A movement of migrant and racialized women, a vibrant movement

Article written by Calala Fondo de Mujeres.

The movement of migrant and racialized women is one of the most vibrant movements in Spain. In it we find very diverse women who self-organize to defend their rights.

Within this group not only do we speak of domestic workers and caregivers but also of young people who use art as a form of protest. We refer to groups that generate analyzes from a decolonial perspective and of women who share the experience of sexist violence. We also speak of sex workers, of activists who demonstrate for the closure of the CIE; and of feminists who create resistance boxes to support those who are experiencing the worst in this pandemic, and much more.

A more active movement than ever

At Calala Fondo de Mujeres we believe that the existence of strong movements of women and brave feminists are the main factor in ending inequality and structural discrimination in our societies. For this reason, we support this movement through the delivery of financial donations, the organization of training and exchange spaces and the generation of meeting spaces.

At a time when this movement is more active than ever, we wanted to take a holistic photograph that would allow us to learn more about it and give us clues on how to better contribute to its strengthening.
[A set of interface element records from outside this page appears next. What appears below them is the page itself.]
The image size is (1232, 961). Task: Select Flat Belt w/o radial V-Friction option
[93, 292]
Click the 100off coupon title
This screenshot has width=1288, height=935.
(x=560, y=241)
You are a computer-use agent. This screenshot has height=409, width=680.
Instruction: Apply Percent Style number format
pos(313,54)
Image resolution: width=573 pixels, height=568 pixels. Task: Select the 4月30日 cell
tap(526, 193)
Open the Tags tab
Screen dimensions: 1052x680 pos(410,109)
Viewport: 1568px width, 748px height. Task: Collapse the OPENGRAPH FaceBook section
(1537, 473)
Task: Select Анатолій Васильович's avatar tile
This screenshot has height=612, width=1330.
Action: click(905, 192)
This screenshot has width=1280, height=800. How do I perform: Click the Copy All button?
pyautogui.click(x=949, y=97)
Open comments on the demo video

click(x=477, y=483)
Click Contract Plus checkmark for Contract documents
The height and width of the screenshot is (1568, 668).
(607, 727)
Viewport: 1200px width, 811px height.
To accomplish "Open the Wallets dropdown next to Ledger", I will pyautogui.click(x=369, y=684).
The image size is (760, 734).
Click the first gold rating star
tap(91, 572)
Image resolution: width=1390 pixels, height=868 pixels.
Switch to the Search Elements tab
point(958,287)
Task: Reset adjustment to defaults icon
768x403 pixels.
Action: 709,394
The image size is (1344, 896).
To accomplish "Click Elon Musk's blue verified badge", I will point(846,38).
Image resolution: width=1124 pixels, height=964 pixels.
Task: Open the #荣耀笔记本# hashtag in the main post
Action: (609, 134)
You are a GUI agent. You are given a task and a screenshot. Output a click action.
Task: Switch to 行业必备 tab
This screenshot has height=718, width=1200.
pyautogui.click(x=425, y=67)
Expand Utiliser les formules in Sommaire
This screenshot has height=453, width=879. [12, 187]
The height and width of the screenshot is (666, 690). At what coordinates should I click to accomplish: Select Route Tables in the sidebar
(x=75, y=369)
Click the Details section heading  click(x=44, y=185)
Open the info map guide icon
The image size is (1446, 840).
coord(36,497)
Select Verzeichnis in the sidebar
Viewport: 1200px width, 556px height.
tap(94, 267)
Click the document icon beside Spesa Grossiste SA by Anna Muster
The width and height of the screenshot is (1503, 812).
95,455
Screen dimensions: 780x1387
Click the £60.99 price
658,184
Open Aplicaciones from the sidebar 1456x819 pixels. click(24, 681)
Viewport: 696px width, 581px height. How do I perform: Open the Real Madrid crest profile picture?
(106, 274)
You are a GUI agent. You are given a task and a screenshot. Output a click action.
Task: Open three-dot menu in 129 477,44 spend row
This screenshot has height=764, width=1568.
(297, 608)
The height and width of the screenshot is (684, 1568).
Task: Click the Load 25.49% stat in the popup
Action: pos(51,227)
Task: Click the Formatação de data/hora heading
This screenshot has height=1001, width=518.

For this, we have counted on the decolonial feminist activist Adriana Zumarán Jibaja, who has led a research process that has led to the publication Acercamiento al movimiento de mujeres migrantes en el estado español, in which almost 50 organizations and networks have participated.

Does the movement have an agenda of its own?

The first conclusion that we have drawn from the report is that the ways of understanding and feeling present their own migratory processes and the experience of racialization are very diverse. As well as the agenda, the way of organizing and acting are dynamic and even divergent in some cases, so we can not speak of a homogeneous movement.

The members of the movement consider that having a collectively shared political agenda is a priority according to three main issues:

  1. The repeal of the regulations on foreigners, the closure of the Foreigners Internment Centers (CIE), the untying of the employment contract from the residence permit and the end of racist raids.
  2. The end of discrimination and structural violence by institutions and administrations based on skin color and class, as well as the rights of domestic and care workers. Ratification of ILO Convention 189 and inclusion of domestic workers in the general regime of workers.
  3. To achieve representation quotas for migrant and racialized women in political participation, as well as make visible the over-representation of migrant and racialized women in the indicators of different types of gender-based violence and demand specific measures to address it. 

Strengths and challenges

Now we will share the strengths and challenges of the movement of migrant and racialized women extracted from the report Acercamiento al movimiento de mujeres migrantes en el estado español,

  • The movement has an increasingly broad and sustained base. There is a rich articulation of collectives, organizations and networks constituted and led by migrant and racialized women.
  • Moreover, there is a broad set of strategies implemented by organizations to achieve their goals and promote their agenda, as well as multiple levels of intervention.
  • Most of the actions that have been carried out are based on self-management and specific economic support. Material precariousness is a transversal characteristic.
  • The challenge of generating a more shared vision and agenda persists, since different views and feelings coexist that at any given moment may be divergent.
  • It is compulsory to generate data and evidence that contribute to strategic decision-making, for example, through the systematization of experiences.
  • It would be advisable to carry out processes that allow establishing criteria to determine whether a person or an organization is an ally from the perspective of migrant and racialized women. Also what is desirable when establishing strategic alliances.
  • It would be interesting to generate knowledge-sharing spaces on how power relations are managed and how horizontal and synergistic leaderships that are considered desirable are being encouraged.
  • It would be convenient to favor a greater number of hubs to deepen the knowledge, coordination and mutual support between the different organizations and networks.
  • Self-care, collective care and mutual support are a prioritized strategy by the organizations and networks of the movement.

This process of analysis has been a source of great learning in Calala, since all these elements help us to better guide our work. We hope that it has also been a useful exercise for the members of the movement itself, to whom we thank for their generosity in sharing their visions and contributions and who, of course, should lead the changes they want to achieve.